I have been remiss in the discipline of getting to this balm that has been an aid to my healing and health.
This morning I was working through the first chapter of James.
( and I do mean working )
I started by trying to count the various trials in my life as joy .... that is not an easy one. (verse 2)
I loved focusing on the all the good and perfect gifts in my life as coming down from the Father of Lights, who does not change like the sifting shadows. (verse 17)
But then I came to "Listening and Doing".
Ouch.
Tender subject.
James says this, "My dear brothers, take note of this: Everyone should be quick to listen, slow to speak and slow to become angry for anger does not bring about the righteous life that God desires. Therefore get rid of all moral filth and the evil that is so prevalent and humbly accept the word planted in you, which can save you.
James goes on to say,
Do not merely listen to the word
.....................................................................
and so deceive yourselves
.....................................................................
Do what it says.
OK James. Now you are meddling. I could not read any further. I had to stop and memorize these words. I wanted to get verses 19 through 22 into my mind and then write them on my heart.

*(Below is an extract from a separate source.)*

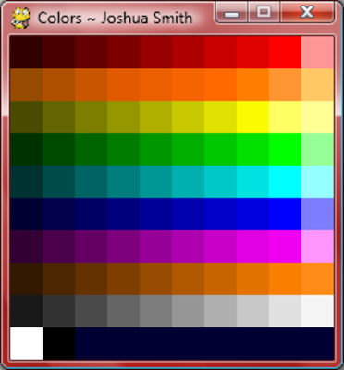Choose the bright magenta swatch
Viewport: 344px width, 370px height.
[285, 246]
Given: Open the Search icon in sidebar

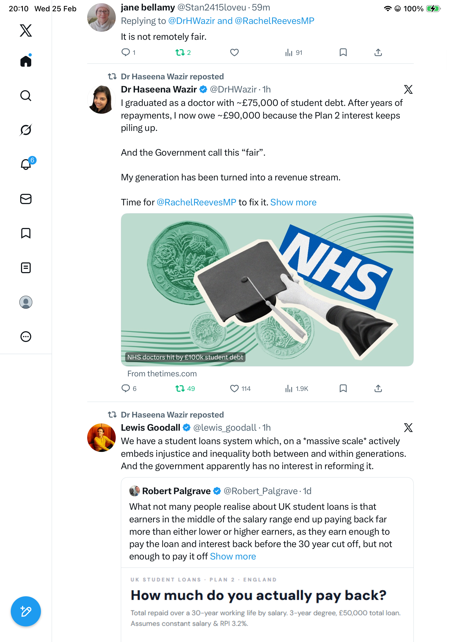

I started asking myself just how long and how much I had been deceiving myself by just listening to God's Word. How comfortable I made myself just letting His words roll off me like a gentle rain falling against my face on summer day. Taking the refreshment but not the nourishment, think to myself, Here I am again God, listening to your words .... My! Aren't these words comforting! My! Aren't these words powerful! My! Aren't these words challengeing!
Listening! Just listening to them and never doing them leads us to deceive ourselves. Maybe we start thinking we are "super spiritual" after all I am "in the word!" Maybe we start thinking the opposite, "These words are just that, "words!" They haven't brought any change, any real change into my life. I am still the same frightened, passive aggressive, depressed, messed up person that I was before I heard these words. Nothing has changed.
With either of these responses, we are still deceived. The change only happens when we "do" the word.
I am starting over with James 1.19-22.
I am going to ( with God's help) do. I want to be a doer. I want to drink the rain and let it bring nourishment to the word that He has planted in this heart.
At least I don't have to worry about the outcome. All of that is in His hands.
Thank you God for your steadfast and unending love for me and everyone else in this world of yours.
May your face shine upon my family today. May we know your love. May we be free from the tyranny of the urgent and free to dream with the imagination that you have given your children. May we be and do what is pleasing in your sight.
Holy, Holy, Holy Lord! God of power and might! Heaven and earth are truly filled with your presence. Hosanna!!!!!